Full question:
I am currently a 45% owner of a small, closely-held LLC. I have one partner who owns the other 55%. We produce and publish Scripture study materials domestically and abroad. At present we are considering dissolution due to differences in how the organization should move forward. My question concerns the graphic artwork that I have produced over the course of our partnership. I designed and created the logo, book covers, banners, posters, illustrations, etc... Now neither of us took a salary or any compensation for work/services. The only compensation has been in the way of owner draws against our estimated profit for the year. So upon dissolution, does the LLC own the work, do I own the work personally, or what?
- Category: Copyrights
- Date:
- State: Tennessee
Answer:
A copyright is a type of intellectual property that protects the authors of such things as books, magazine articles, plays, movies, songs, dances, and photographs. It is granted by the U.S. Patent and Trademark Office. Paintings are "visual art" specifically protected by Visual Artists Rights Act. The author of a work of visual art has the right to prevent any modification of that work which would be prejudicial to the artist’s honor or reputation.

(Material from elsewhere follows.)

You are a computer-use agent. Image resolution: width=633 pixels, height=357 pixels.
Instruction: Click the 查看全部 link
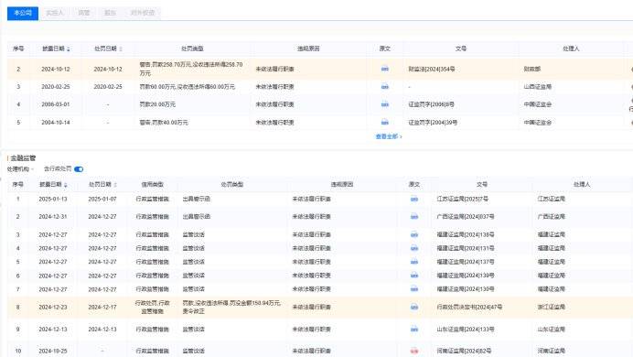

A "work of visual art" has been defined as including a painting, drawing, print, or sculpture, existing in a single copy, in a limited edition of 200 copies or fewer that are signed and consecutively numbered by the author, or, in the case of a sculpture, in multiple cast, carved, or fabricated sculptures of 200 or fewer that are consecutively numbered by the author and bear the signature or other identifying mark of the author.
A work of visual art does not include any work made for hire. However, by statute, only certain specific categories of specially ordered or commissioned works created by an independent contractor are deemed "works made for hire." The following works are categorized as "works for hire" if specially ordered or commissioned, provided that the parties also expressly agree in a written instrument signed by them that the work will be considered a work made for hire: a contribution to a collective work; part of a motion picture or other audiovisual work; a translation; a supplementary work; a compilation; an instructional text; a test; answer material for a test; or an atlas.
Copyright protection begins from the time the work is created in fixed form. The copyright in the work of authorship immediately becomes the property of the author who created
the work. Only the author or those deriving their rights through the author can rightfully claim copyright.
In the case of works made for hire, the employer and not the employee is considered to be the author. Section 101 of the copyright law defines a “work made for hire” as:
1. a work prepared by an employee within the scope of his or her employment; or
2. a work specially ordered or commissioned for use as:
• a contribution to a collective work
• a part of a motion picture or other audiovisual work
• a translation
• a supplementary work
• a compilation
• an instructional text
• a test
• answer material for a test
• an atlas
If the parties expressly agree in a written instrument signed by them that the work shall be considered a work made for hire."
The authors of a joint work are co-owners of the copyright in the work, unless there is an agreement to the contrary. Copyright in each separate contribution to a periodical
or other collective work is distinct from copyright in the collective work as a whole and vests initially with the author of the contribution.
This content is for informational purposes only and is not legal advice. Legal statutes mentioned reflect the law at the time the content was written and may no longer be current. Always verify the latest version of the law before relying on it.